An underwater volcano erupted just off Spain's El Hierro island in the Canaries, which has been rocked by thousands of small tremors since July, local officials said Monday.
The effects of the eruption, some five kilometres (three miles) from the island at a depth of more than 500 metres (1,500 feet), will not be felt on the island, said volcanologist Alicia Garcia of the Higher Council of Scientific Research.
"The earthquake monitoring stations on the island recorded the start of an eruption overnight. There is no visible manifestation at the moment," she told AFP.
The regional government of the archipelago issued a "yellow" volcanic eruption alert — the second level on a scale of four — after the island was hit by a 4.3-magnitude quake.
The earthquake was the strongest of more than 8,000 tremors which the Spanish National Geographic Institute has recorded on El Hierro since they began in July.

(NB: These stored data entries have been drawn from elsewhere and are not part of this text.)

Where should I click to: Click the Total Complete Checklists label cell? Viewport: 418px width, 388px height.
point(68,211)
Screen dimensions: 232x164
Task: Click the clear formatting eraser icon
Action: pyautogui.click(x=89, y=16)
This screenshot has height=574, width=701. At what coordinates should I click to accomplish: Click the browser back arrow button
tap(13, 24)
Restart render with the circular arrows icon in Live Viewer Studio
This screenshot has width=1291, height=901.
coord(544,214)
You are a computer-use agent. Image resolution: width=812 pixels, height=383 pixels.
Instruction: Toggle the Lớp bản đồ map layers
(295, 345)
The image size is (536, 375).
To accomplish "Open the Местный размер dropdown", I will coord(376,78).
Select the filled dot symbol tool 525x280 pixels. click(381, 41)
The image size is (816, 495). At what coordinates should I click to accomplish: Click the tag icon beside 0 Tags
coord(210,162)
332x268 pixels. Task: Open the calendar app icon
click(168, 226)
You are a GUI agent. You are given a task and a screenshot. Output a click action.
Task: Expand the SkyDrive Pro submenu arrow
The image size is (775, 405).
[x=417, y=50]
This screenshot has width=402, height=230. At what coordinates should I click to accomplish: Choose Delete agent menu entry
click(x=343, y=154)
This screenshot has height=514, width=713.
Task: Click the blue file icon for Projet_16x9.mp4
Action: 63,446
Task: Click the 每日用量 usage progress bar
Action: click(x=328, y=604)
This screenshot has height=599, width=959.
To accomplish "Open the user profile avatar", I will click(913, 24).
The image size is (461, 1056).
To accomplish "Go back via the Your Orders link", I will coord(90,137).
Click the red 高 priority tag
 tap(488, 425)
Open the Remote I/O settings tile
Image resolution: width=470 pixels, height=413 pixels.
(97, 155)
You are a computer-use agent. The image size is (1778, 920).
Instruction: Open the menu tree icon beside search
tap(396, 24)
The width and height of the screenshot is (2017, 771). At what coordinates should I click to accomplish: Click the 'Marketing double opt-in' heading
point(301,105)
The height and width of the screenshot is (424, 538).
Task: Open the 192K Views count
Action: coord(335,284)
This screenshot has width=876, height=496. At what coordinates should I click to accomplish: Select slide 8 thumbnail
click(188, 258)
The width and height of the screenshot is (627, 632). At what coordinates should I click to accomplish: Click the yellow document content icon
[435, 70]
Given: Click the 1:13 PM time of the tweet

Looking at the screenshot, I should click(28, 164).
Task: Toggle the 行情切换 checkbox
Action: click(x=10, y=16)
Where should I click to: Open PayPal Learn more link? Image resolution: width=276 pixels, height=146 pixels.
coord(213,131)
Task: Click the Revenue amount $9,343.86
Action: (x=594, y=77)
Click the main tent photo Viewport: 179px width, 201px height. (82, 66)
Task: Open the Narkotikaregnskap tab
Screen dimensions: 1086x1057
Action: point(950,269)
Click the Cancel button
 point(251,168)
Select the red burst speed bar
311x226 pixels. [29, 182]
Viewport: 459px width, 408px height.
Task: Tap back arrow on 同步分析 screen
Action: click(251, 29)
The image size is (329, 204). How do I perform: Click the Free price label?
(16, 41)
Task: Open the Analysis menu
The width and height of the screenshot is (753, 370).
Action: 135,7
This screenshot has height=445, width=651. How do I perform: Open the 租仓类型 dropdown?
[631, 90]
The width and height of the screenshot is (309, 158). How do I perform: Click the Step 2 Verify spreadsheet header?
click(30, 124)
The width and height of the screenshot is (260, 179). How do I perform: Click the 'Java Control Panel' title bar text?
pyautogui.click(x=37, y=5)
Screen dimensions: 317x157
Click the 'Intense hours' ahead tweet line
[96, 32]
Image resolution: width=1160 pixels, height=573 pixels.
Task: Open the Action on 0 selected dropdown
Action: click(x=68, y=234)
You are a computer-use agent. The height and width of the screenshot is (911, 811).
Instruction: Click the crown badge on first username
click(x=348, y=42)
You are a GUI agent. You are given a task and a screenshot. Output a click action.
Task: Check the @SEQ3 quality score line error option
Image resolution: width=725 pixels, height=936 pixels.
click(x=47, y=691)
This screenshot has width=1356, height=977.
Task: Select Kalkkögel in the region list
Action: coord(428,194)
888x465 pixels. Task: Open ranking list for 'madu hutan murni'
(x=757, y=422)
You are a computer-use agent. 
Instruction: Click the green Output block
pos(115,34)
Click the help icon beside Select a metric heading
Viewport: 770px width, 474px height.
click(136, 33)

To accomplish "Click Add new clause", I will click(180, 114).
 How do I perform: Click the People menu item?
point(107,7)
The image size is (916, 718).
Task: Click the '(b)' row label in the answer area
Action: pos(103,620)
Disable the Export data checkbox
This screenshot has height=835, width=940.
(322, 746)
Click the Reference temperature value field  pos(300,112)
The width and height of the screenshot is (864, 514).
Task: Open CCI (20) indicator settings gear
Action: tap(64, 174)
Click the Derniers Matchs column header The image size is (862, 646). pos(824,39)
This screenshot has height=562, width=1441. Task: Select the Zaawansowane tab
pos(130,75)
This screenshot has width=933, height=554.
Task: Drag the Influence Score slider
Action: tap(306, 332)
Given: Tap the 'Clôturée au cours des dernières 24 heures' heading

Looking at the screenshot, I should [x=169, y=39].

The majority have been too small to be felt.
"There was a volcanic eruption overnight, what we don't know is what is its state, if it has just started and if it is just releasing gases or if it is releasing magma as well," the head of the island's local council, Alpidio Armas, told Spanish public radio.
"If the magma gets out, which appears will be the case, it will mean that the seismic movements will decrease," he added.
Armas said no further safety precautions were necessary on the island, but that a security perimeter marking the eruption area in the sea would be needed.
El Hierro, which means iron in Spanish, is the smallest of Spain's Canary Islands, located in the Atlantic off the coast of Morocco. It is home to some 11,000 people.
The last volcanic eruption on the Canary Islands was on nearby La Palma in 1971.